今後は、権限移譲により、国に対して愛知県を介さずに直接教職員定数の要望ができるようになったメリットを生かしながら、次年度の学級数や加配数の見込みなどを精査し、欠員数をできるだけ減らしてまいりたいと考えます。
今年度は例年より大幅増の183名の欠員。想定できなかったのか
【高橋議員】欠員は、今年は国の定数改善が行われたこともあり、本年度当初の欠員が183名となったということで、例年より大幅に増えています。教育長、県を介さずに直接国へ教職員定数の要望ができるようになったメリットを活かしていくとしながら、権限移譲後初の年である今年度、これだけの欠員を生じさせたことについて、国からの定数改善などを想定することができなかったのですか。
権限移譲初年度で国の定数措置を正確に見込むことが困難だった(教育長)
【教育長】教員採用数は例年9月に決定しておりますが、国から定数が内示させるのは、翌年の2月であることに加え、今年度は権限移譲初年度であり、国の定数措置を正確に見込むことが困難であったためです。今後とも欠員数を出来るだけ減らすよう、次年度の学級数や加配数の見込みなどを精査していきたい。
市で長期間働き続けている臨時教員は正規採用を
【高橋議員】今年度は、国との直接のやり取りがはじめてであったため、想定することが難しかったとのお話しでした。それではこれまでと同様ではありませんか。本務欠員をゼロにしていくのはいったいいつになるのでしょうか。本市独自に、欠員をゼロにするための施策も必要なはずです。
本市では、長期にわたって働いている臨時教員が大勢います。私は、長期間にわたって臨時教員が任用され続けるということは、臨時教員の固定化を生み出し、良くないことだと考えます。このことは、今年2月の私の質問で、総務局長からも「フルタイムの臨時的任用を繰り返すことによって、事実上常勤職員と同様の勤務形態を適用させるようなことは避けるべきである」とも答えられていることからも同じ思いだと思います。そして私は、臨時教員が正規教員として働けないとする理由はどこにもないとも思っています。臨時教員であっても子どもたちにとって先生は先生、正規非正規の区別はありません。長期間にわたり本市で働き続けている臨時教員を、今すぐに正規採用する仕組みを作ることによって、本市の正規教員不足を解消する施策になるのではないでしょうか。

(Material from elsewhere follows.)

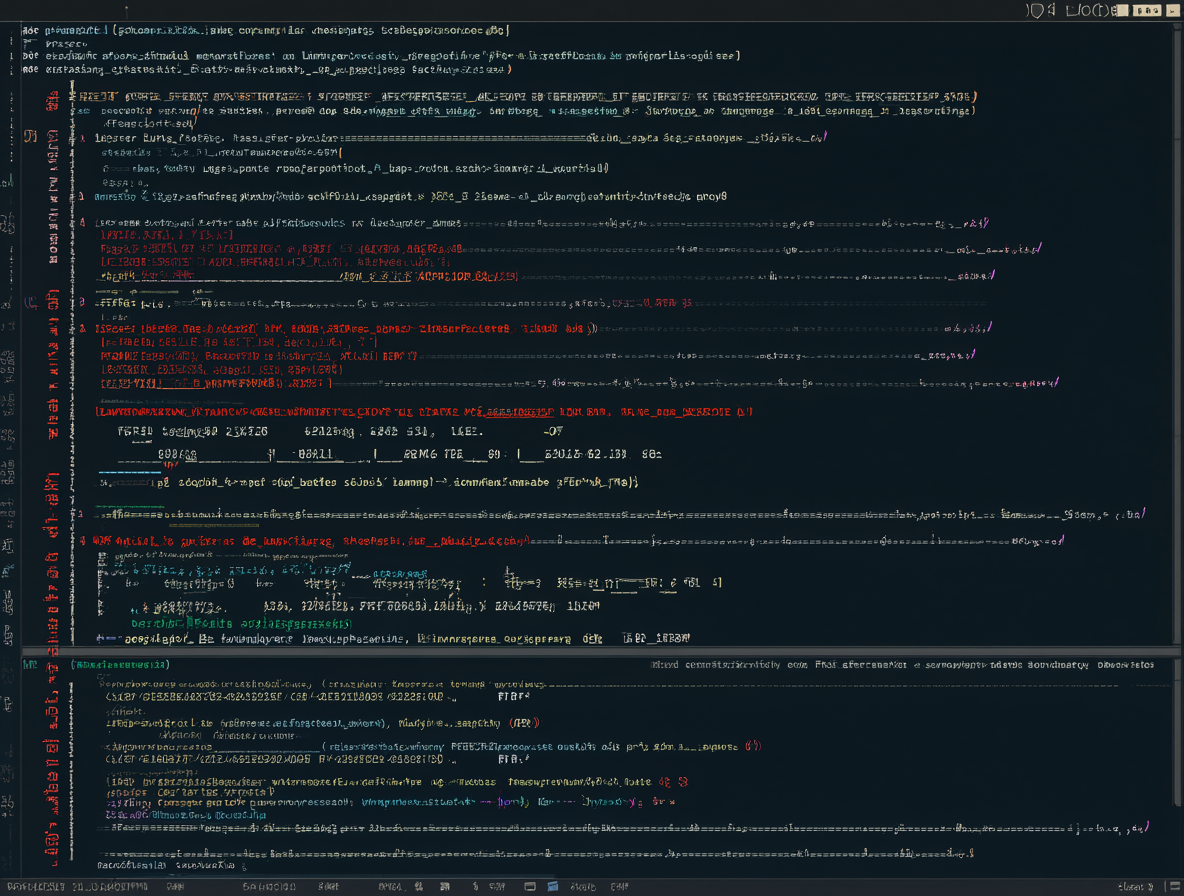Image resolution: width=1184 pixels, height=896 pixels.
Task: Click the rightmost text item in status bar
Action: pyautogui.click(x=1136, y=887)
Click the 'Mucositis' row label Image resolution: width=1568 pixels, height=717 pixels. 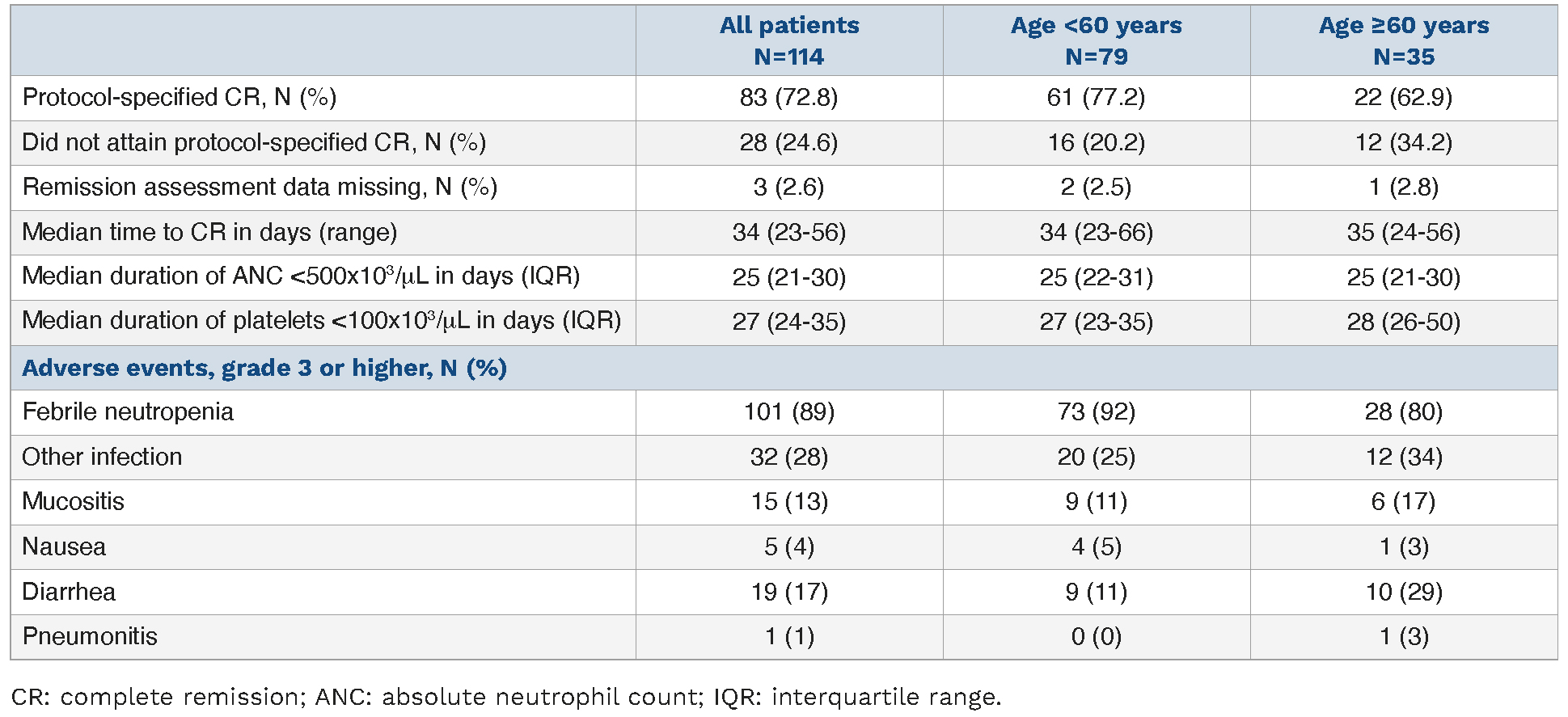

ぜひ検討していただきたいと思います。
3 臨時的任用講師の同一校での継続任用について
同一校での継続任用不可なのは千葉県と名古屋市だけ
【高橋議員】次に、本市における臨時的任用講師の同一校での任用についてお聞きします。
現在、臨時教員の中でも常勤で働く産育休による臨時的任用講師は、学校が必要と認めた場合に限って、3年を限度に、同一校での任用が認められています。しかし、それ以外のケース、例えば病気で長期間休んだ正規教員の代わりに臨時教員が任用される。その後休んでいた正規教員が復帰して任用期間が終わったものの、その直後、同じ学校で別の正規教員が産休を取るといった場合、その学校で働いていた臨時教員を任用することができません。このことに、学校現場からも、保護者の方からも疑問の声が上がっています。
正規教員の代わりに入る臨時教員は、年度途中であっても、すぐに学校のこと、子どもたちのことを把握することが求められます。しかしそれは、普通にできることではありません。「明日から来てください」と言われるほど切羽詰まった学校、もし、これまで働いてきた臨時教員がそのまま任用されれば、それこそ、即戦力として頑張ってもらうことができるのではありませんか。

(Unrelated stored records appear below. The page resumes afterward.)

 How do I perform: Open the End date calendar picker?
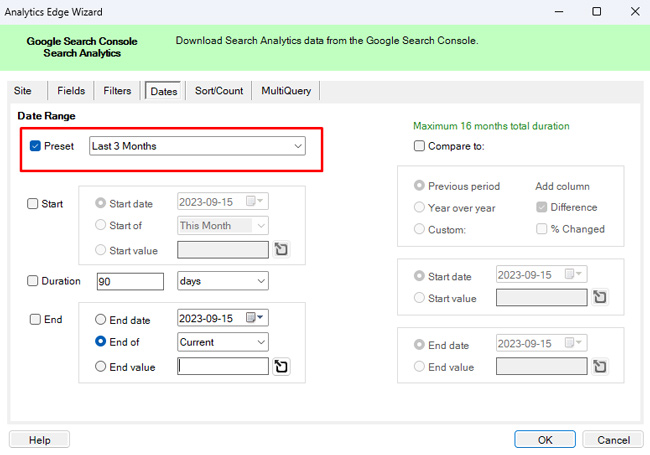point(260,319)
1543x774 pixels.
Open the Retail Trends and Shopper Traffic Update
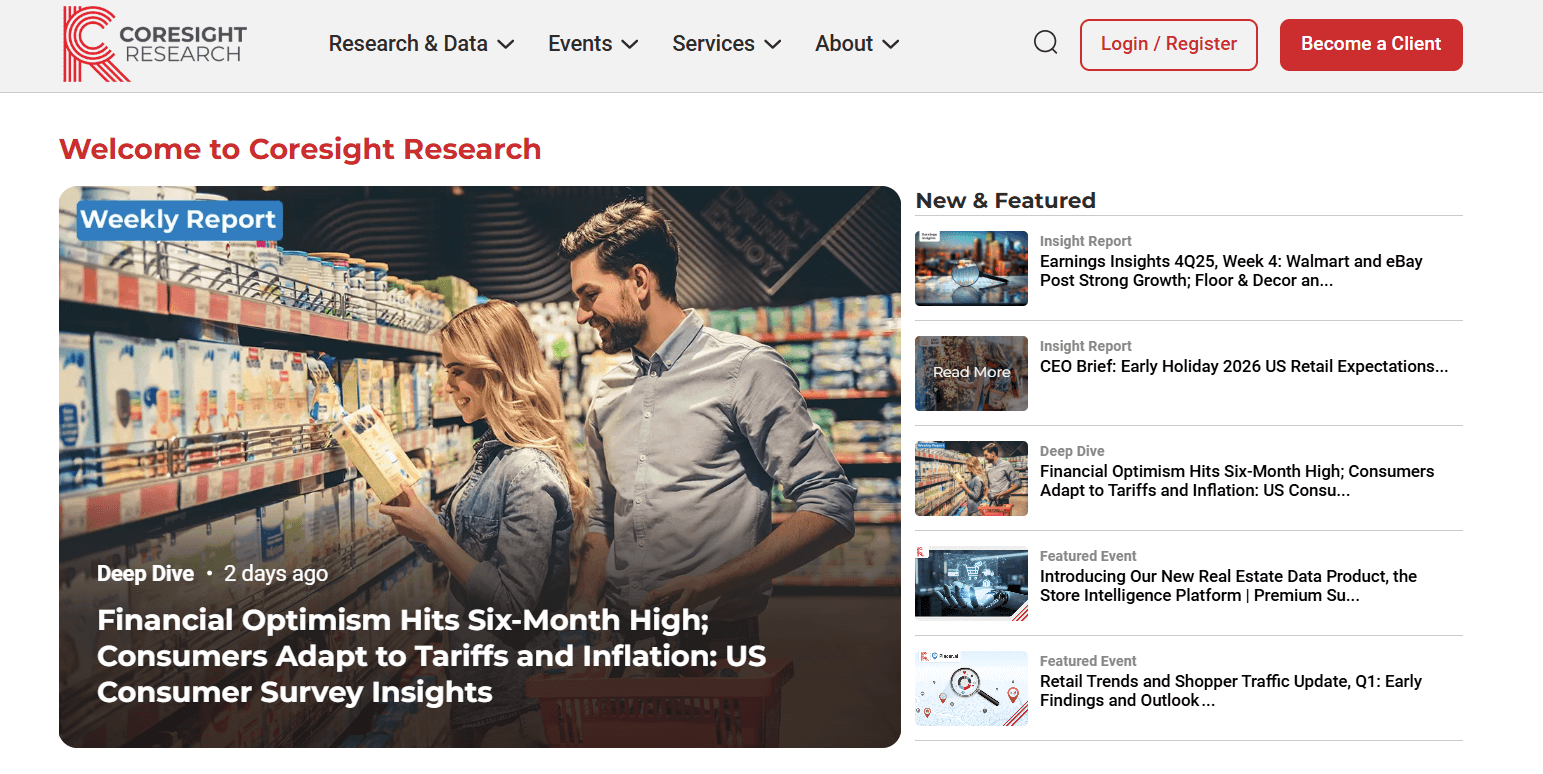coord(1230,690)
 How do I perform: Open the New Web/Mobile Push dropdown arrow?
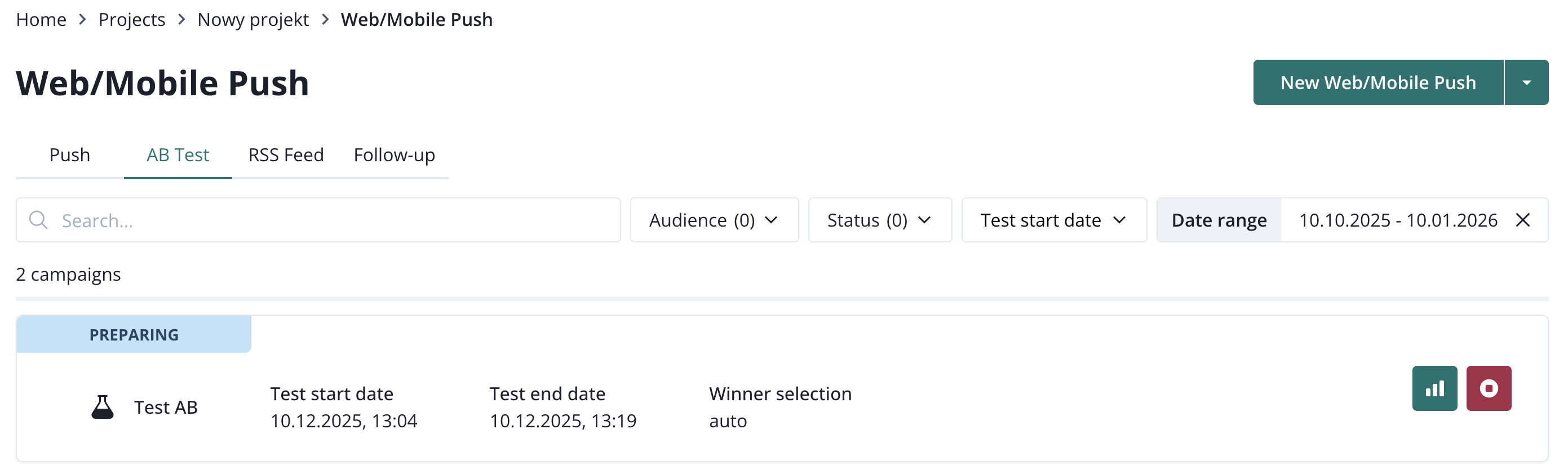coord(1526,82)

他都市はどうなっているでしょうか。私が調べたところ、同じ臨時教員を同一校で続けて任用できないというルールを作っているのは千葉県と名古屋市だけです。他の自治体では、条件さえあれば同じ臨時教員を同一校で任用することができるようになっています。それは、毎年臨時教員を入れ替えるよりも、同じ臨時教員を任用した方が、学校全体の教育力や教員同士の連携を高めていくことにつながると判断されているからです。
同じ学校で、再度臨時教員が必要とされるような条件がある場合については、同じ臨時教員を再度任用することができるようにするべきではありませんか、教育長の見解を求めます。
常勤講師を同一校で継続任用することについてメリット・デメリットを整理したい
【教育長】常勤請師は、本務教員の産休・育休・休職等の要件に応じて任用されています。単年度での任用が原則ですが、同じ補充要件である場合は、指導の継続性の観点から学校の希望に応じて、3年を上限として継続任用を認めております。
近年、本務教員の産休・育休者が増加しており、同一校で複数の常勤講師が在籍する状況も多く、任用が3年未満で切れる常動請師を、補充要件が変わる場合であっても、3年間同一校で継続して任用したいという要望があることは承知しています。
今後、常勤講師を同一校で継続任用する際のメリット・デメリットを整理し、対応について研究してまいりたいと考えています。
デメリットとは何か
【高橋議員】指導の継続性という観点から、常勤講師の同一校継続について研究していきたいとの回答をいただきました。非常に前向きな回答と思います。同じ臨時教員が、同じ学校で継続して任用できるようになるというのは、一歩前進になると思います。
教育長はそのためにも「メリット・デメリットを整理し」て研究していきたいと答えられましたので、その部分を少し明らかにしたいと思います。私は、同一校で働くことは、臨時教員自身が子どものことや地域のことを良くわかっている、だからこそ子どもや保護者への対応にも余裕が生まれてくるでしょうし、また教師同士の連携も取りやすく、授業での幅も広がるなど、メリットが非常に多いと思います。デメリットについては、私は何も思いつかないのですが、例えばどのようなものがあると考えているのですか。教育長、お答えください。
他の講師の雇用機会が失われる(教育長)
【教育長】例えば中学校では、教科によって任用される人数が限られるので、特定の講師が継続的に任用されることによって、他の講師の雇用機会が失われることになると考えております。
条件があれば同じ学校で働き続けられるのは当たり前
【高橋議員】教育長が今あげたデメリット、本当にデメリットとして正しい認識なのでしょうか。実際に講師登録をして仕事を待っている人に聞いてみましたが、長期にわたって任用され続けている人がいるから自分に仕事が来ない、などと考えている人はいませんでした。そして、条件があるならば同じ学校で働き続けられるというのは当たり前だとおしゃっていました。それが普通の感覚です。
要件が異なっても、同一校での継続任用ができるようになれば、多くの学校でも喜びの声が上がることと思います。今後研究をしていくということでしたから、少なくとも3年間は継続任用できるように、制度改善していただくよう強く要望いたします。
加えて、同一校で、本当に長期にわたって臨時教員が必要とされるケースもあります。正規教員が妊娠初期に、体調を崩して長期の休みを取り、そのまま産育休に入るケース。育休中にさらに妊娠して、再度産育休を取るケースなど実際にあるわけです。一定長期にわたる代替が必要とわかっている場合、正規教員を採用して代替とするのが一番良い方法ですが、臨時教員を任用するということであっても、3年という上限を超えて継続できるのかどうかについても、ぜひ検討していただきたいと思います。